In recent interview with CNBC’s Maria Bartiromo, Google’s CEO Eric Schmidt spoke out about his biggest concerns. Most pressing issue is the possible merger of Microsoft and Yahoo – which could happen as early as next week. Then there’s the problem of how to make money off YouTube – which is costing the company millions a year in hosting costs.
First, the tale of good (Google) and evil (Microsoft) and the fight over struggling Yahoo. In the interview, Schmidt talks up Yahoo’s strengths and warns about Microsoft’s evilness.
- Microsoft can’t be trusted. They have a history of antitrust issues. They take away freedom of choice and that’s the very essence of evil.
- Google likes Yahoo and Yahoo likes Google. There are mutual benefits. Together they can combine to fight against the evil forces of Microsoft.
- They go well together. Based on the positive results of a test partnership, Yahoo is considering working even more closely with Google. Yahoo ran Google ads on their network for two weeks (which raised antitrust issues against Google).
- Schmidt has had enough of Microsoft. Throughout his career Schmidt has competed against Microsoft. He doesn’t look forward to competing with them even more intensely.
On his concerns about monetizing YouTube, Schmidt indicated that so far nothing has been promising. Google needs to capitalize on their $1.65 billion investment and he called making money on YouTube this year’s highest priority.

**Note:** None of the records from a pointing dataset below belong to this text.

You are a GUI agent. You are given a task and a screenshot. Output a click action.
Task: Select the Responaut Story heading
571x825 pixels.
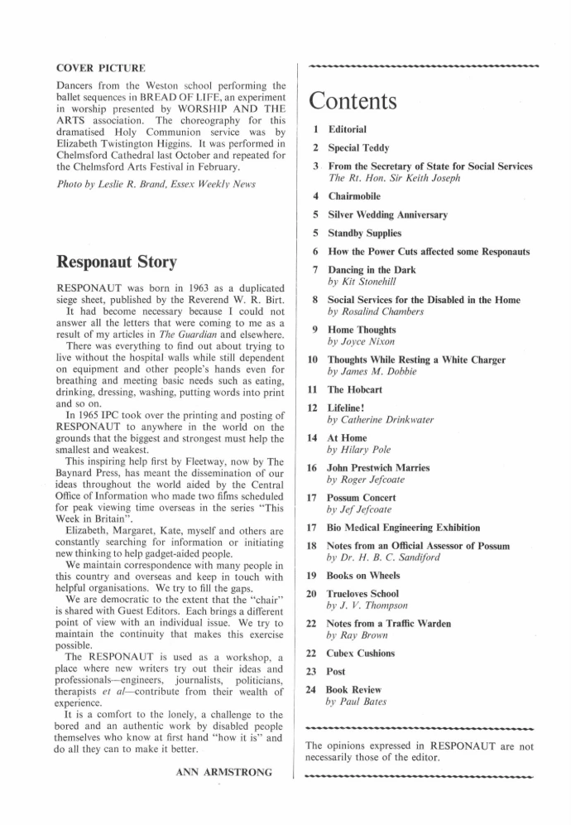coord(116,263)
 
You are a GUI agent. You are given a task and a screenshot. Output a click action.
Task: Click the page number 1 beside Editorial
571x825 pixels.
coord(314,129)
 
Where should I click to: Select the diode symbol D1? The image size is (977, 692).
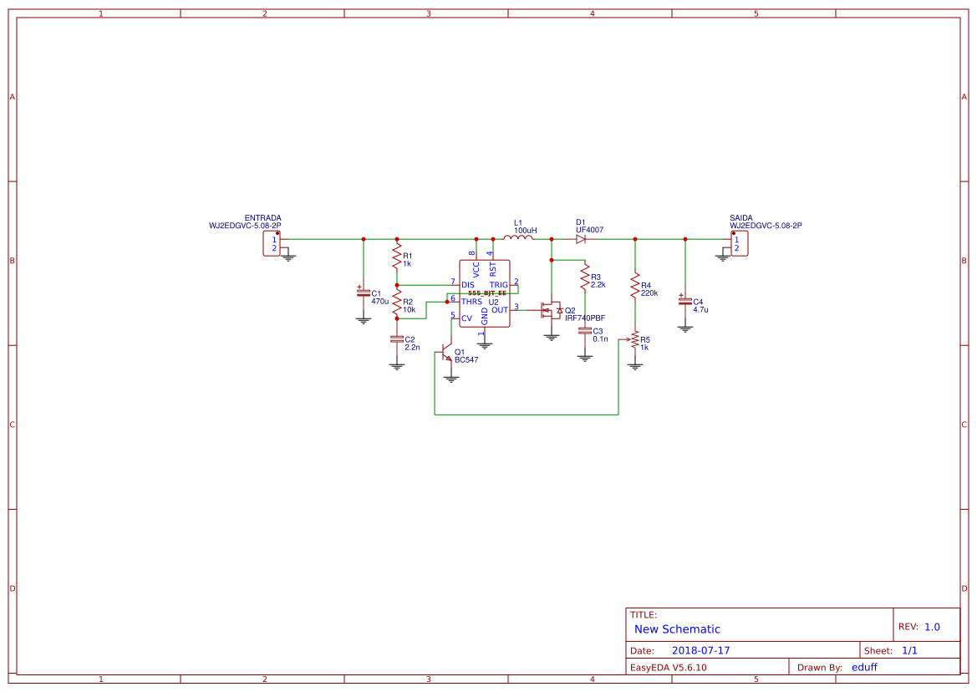[581, 239]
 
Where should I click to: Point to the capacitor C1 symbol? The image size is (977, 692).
[363, 293]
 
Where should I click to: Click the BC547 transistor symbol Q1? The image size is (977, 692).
[447, 354]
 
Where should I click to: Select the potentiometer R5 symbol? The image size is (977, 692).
[634, 340]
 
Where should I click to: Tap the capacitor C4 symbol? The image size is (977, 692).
[685, 299]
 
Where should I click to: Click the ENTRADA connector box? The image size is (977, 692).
[272, 243]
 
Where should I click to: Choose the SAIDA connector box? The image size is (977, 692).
[739, 243]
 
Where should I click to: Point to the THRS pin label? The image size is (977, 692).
[471, 301]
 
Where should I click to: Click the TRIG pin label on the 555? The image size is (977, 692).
[498, 285]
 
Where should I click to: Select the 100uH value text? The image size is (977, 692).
[525, 230]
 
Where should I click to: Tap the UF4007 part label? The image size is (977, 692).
[589, 230]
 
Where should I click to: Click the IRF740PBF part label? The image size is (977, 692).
[585, 318]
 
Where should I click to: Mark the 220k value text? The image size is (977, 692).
[649, 293]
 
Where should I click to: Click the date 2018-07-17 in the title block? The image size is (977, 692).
[700, 650]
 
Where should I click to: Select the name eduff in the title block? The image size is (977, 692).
[864, 667]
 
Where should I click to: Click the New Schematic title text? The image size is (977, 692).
[677, 629]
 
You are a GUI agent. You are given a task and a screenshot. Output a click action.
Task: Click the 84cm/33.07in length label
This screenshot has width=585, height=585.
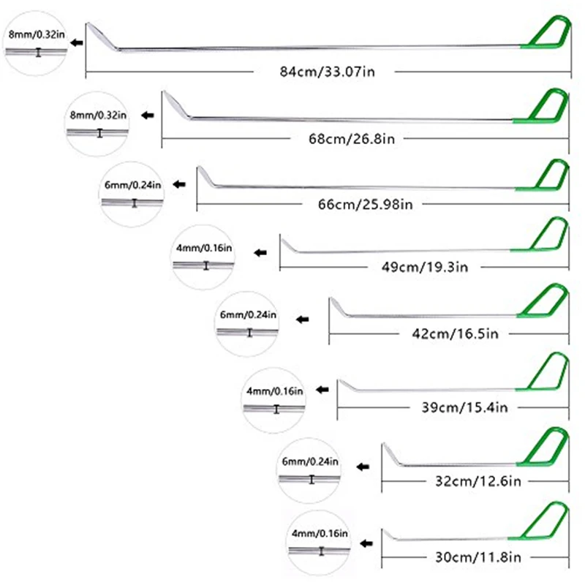327,71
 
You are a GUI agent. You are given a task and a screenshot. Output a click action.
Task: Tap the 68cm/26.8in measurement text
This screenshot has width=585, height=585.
353,137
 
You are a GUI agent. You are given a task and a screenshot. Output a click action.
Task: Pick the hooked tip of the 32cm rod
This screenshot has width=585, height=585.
389,453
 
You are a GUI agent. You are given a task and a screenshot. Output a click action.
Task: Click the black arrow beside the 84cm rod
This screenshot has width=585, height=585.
77,43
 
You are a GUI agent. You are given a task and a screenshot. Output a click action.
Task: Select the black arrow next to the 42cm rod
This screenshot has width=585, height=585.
302,320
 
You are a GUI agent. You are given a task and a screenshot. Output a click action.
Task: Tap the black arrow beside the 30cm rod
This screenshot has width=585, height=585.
366,543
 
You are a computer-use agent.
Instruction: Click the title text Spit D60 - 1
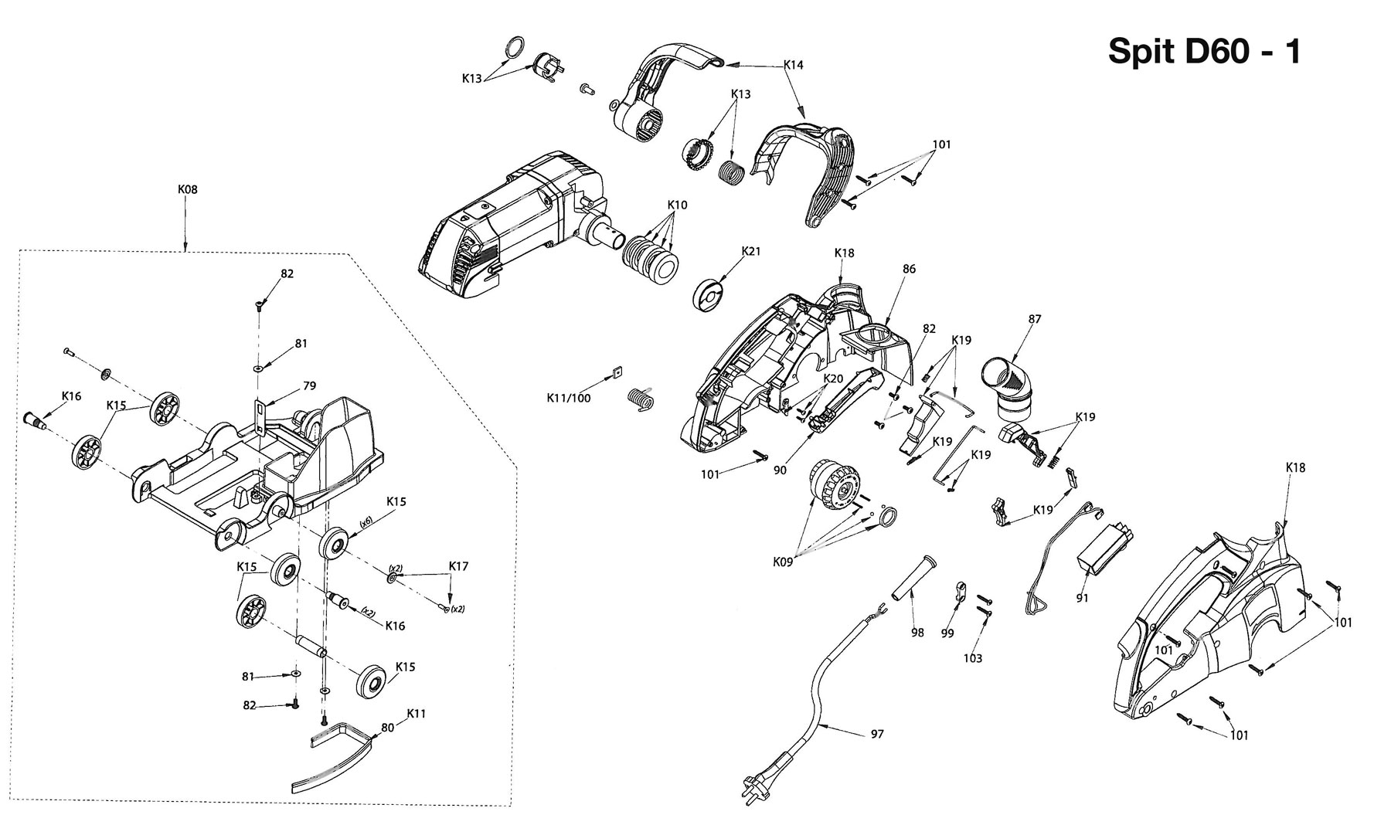tap(1205, 52)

That could mean charging for video hosting after a certain limit.
My favorite quote is:
“We’ve primarily been concerned about the possibility of a Microsoft acquisition of Yahoo because of Microsoft’s history and because the assets that Yahoo has are quite valuable. And we actually think that in the wrong hands, they could be used in the wrong way.”
Google’s always been good at storytelling and being captivating. It’s a tale where Microsoft is the villain, and Google is the superhero. Google is not only rescuing the damsel in distress (Yahoo) but fighting for the right. It’s the tech drama of the year.